WHAT THE TASK REQUIRES ▸
Copy out the rows word for word, everything from the line containing "Task: Click the 1Password" down to the very end of the rows below.

PROVIDED DATA ▸
▼▼▼
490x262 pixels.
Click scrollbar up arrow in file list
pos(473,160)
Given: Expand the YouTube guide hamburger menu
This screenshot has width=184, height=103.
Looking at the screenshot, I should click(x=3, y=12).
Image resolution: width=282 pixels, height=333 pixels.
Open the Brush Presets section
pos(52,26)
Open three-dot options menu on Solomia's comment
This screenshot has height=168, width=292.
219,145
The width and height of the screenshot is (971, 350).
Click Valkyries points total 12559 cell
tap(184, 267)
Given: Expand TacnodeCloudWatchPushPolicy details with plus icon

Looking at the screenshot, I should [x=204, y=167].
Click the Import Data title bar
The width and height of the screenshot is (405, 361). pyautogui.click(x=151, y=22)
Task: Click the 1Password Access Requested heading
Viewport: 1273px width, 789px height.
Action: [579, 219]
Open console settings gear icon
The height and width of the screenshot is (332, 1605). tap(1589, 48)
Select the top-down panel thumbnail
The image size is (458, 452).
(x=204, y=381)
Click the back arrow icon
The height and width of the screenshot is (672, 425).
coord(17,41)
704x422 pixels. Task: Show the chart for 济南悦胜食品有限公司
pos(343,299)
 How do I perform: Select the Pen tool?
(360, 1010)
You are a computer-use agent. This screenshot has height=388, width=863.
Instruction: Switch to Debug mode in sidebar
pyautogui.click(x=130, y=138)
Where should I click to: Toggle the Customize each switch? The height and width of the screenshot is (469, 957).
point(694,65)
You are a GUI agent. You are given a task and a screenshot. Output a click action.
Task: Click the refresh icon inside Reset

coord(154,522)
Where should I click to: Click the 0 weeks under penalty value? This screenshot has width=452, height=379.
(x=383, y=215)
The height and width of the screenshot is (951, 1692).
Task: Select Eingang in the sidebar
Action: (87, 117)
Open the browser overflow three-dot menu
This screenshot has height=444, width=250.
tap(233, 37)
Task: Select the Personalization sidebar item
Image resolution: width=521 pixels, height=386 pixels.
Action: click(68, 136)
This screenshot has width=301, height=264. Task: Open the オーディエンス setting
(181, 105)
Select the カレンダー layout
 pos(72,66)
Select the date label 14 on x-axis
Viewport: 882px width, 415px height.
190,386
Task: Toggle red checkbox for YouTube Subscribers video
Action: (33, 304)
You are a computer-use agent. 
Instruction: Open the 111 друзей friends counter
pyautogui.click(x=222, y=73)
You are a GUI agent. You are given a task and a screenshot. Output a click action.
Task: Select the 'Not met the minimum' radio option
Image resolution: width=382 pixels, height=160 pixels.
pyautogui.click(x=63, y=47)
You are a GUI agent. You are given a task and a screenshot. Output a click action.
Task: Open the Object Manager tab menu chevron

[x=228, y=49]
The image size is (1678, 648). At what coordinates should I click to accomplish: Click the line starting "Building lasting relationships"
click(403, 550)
▲▲▲
EXERCISE ANSWER ▸
Task: Click the 1Password Access Requested heading
Viewport: 1273px width, 789px height.
Action: [579, 219]
Open console settings gear icon
The height and width of the screenshot is (332, 1605). tap(1589, 48)
Select the top-down panel thumbnail
The image size is (458, 452).
(x=204, y=381)
Click the back arrow icon
The height and width of the screenshot is (672, 425).
coord(17,41)
704x422 pixels. Task: Show the chart for 济南悦胜食品有限公司
pos(343,299)
 How do I perform: Select the Pen tool?
(360, 1010)
You are a computer-use agent. This screenshot has height=388, width=863.
Instruction: Switch to Debug mode in sidebar
pyautogui.click(x=130, y=138)
Where should I click to: Toggle the Customize each switch? The height and width of the screenshot is (469, 957).
point(694,65)
You are a GUI agent. You are given a task and a screenshot. Output a click action.
Task: Click the refresh icon inside Reset

coord(154,522)
Where should I click to: Click the 0 weeks under penalty value? This screenshot has width=452, height=379.
(x=383, y=215)
The height and width of the screenshot is (951, 1692).
Task: Select Eingang in the sidebar
Action: (87, 117)
Open the browser overflow three-dot menu
This screenshot has height=444, width=250.
tap(233, 37)
Task: Select the Personalization sidebar item
Image resolution: width=521 pixels, height=386 pixels.
Action: click(68, 136)
This screenshot has width=301, height=264. Task: Open the オーディエンス setting
(181, 105)
Select the カレンダー layout
 pos(72,66)
Select the date label 14 on x-axis
Viewport: 882px width, 415px height.
190,386
Task: Toggle red checkbox for YouTube Subscribers video
Action: (33, 304)
You are a computer-use agent. 
Instruction: Open the 111 друзей friends counter
pyautogui.click(x=222, y=73)
You are a GUI agent. You are given a task and a screenshot. Output a click action.
Task: Select the 'Not met the minimum' radio option
Image resolution: width=382 pixels, height=160 pixels.
pyautogui.click(x=63, y=47)
You are a GUI agent. You are given a task and a screenshot. Output a click action.
Task: Open the Object Manager tab menu chevron

[x=228, y=49]
The image size is (1678, 648). At what coordinates should I click to accomplish: Click the line starting "Building lasting relationships"
click(403, 550)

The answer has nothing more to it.